Description adrelanos 2020-10-09 15:08:15 UTC
/etc/ld.so.preload is great, however in some corner cases divergent settings are required. (Such as set through LD_PRELOAD environment variable.)

In such cases there is no easy way to ignore the /etc/ld.so.preload configuration file on a per-application basis. I.e. there is no command that can easily be prepended to make libc ignore /etc/ld.so.preload.

Currently for example to ignore /etc/ld.so.preload containing contents '/usr/lib/libhardened_malloc.so/libhardened_malloc_kicksecure.so' one has to run:

bwrap --dev-bind / / --tmpfs /usr/lib/libhardened_malloc.so program-name

Which is cumbersome and creating follow-up issues.

Would be good if one could run this:

LD_ETC_IGNORE=1 program-name

Or...

LD_ETC_IGNORE=1 LD_PRELOAD=/path/to/so program-name 

And then /etc/ld.so.preload [1] would be ignored.


[1] and /etc/ld.so.preload.d [2]

[2] https://sourceware.org/bugzilla/show_bug.cgi?id=24913
Comment 1 Carlos O'Donell 2020-10-09 20:29:11 UTC
(In reply to adrelanos from comment #0)
> /etc/ld.so.preload is great, however in some corner cases divergent settings
> are required. (Such as set through LD_PRELOAD environment variable.)

Divergent settings are issues that the application developer and the system administrator need to work together on to resolve.

The point of /etc/ld.so.preload is to give system administrators a method for enforcing preloading of certain required libraries.

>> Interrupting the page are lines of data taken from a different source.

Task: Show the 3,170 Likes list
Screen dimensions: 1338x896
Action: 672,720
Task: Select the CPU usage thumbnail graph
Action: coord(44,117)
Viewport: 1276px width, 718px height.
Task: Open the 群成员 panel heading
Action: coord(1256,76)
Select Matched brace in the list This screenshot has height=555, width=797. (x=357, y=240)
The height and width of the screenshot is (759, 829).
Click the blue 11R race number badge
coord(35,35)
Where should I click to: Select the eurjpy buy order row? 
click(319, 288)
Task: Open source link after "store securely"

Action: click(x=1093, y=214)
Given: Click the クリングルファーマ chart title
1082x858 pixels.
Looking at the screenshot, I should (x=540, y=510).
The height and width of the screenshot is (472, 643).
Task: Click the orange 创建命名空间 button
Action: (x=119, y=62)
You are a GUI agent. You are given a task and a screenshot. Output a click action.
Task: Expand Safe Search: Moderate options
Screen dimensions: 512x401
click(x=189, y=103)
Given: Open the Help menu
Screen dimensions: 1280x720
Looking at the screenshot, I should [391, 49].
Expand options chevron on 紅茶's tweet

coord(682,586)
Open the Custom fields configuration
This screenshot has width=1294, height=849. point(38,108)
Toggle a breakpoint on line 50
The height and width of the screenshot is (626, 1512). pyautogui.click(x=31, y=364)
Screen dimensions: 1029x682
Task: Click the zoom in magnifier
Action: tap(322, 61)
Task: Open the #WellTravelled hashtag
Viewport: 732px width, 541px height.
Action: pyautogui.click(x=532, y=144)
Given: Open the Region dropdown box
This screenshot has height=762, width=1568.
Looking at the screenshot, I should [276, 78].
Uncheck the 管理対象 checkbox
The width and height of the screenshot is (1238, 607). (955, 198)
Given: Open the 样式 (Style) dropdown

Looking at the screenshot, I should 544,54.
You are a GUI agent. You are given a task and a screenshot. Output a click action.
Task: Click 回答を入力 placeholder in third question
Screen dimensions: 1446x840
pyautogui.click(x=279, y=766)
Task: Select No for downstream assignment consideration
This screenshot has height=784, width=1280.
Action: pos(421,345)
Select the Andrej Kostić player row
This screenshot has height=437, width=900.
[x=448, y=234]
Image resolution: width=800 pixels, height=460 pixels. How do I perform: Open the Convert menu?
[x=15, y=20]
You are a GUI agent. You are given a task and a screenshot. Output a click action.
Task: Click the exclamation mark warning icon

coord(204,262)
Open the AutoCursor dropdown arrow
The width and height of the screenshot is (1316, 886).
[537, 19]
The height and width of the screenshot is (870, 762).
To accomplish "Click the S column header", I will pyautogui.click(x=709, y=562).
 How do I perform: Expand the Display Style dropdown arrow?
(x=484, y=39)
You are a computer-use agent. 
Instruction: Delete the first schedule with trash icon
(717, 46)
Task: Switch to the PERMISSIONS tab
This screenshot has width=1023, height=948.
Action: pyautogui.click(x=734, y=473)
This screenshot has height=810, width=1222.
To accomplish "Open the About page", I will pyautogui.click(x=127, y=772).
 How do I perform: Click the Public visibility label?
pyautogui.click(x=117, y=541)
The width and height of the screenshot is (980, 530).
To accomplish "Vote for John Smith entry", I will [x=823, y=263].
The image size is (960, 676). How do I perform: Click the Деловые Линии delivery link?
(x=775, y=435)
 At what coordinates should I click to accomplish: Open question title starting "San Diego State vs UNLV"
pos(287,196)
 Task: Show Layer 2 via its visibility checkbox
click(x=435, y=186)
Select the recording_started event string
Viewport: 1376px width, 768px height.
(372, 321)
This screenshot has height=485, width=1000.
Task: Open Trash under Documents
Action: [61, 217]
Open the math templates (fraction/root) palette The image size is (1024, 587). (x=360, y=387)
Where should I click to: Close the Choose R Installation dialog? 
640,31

The semantics of /etc/ld.so.preload are exactly that applications should not be able to ignore them. Likewise /etc/ld.so.preload is the only mechanism to preload objects for suid binaries.

> In such cases there is no easy way to ignore the /etc/ld.so.preload
> configuration file on a per-application basis. I.e. there is no command that
> can easily be prepended to make libc ignore /etc/ld.so.preload.

Correct, and that is only purpose.
 
> Currently for example to ignore /etc/ld.so.preload containing contents
> '/usr/lib/libhardened_malloc.so/libhardened_malloc_kicksecure.so' one has to
> run:

You're not supposed to ignore that, your system admin set it up that way.
 
> bwrap --dev-bind / / --tmpfs /usr/lib/libhardened_malloc.so program-name
> 
> Which is cumbersome and creating follow-up issues.

What problem is the hardened malloc causing?

Why do you have to have it on the system?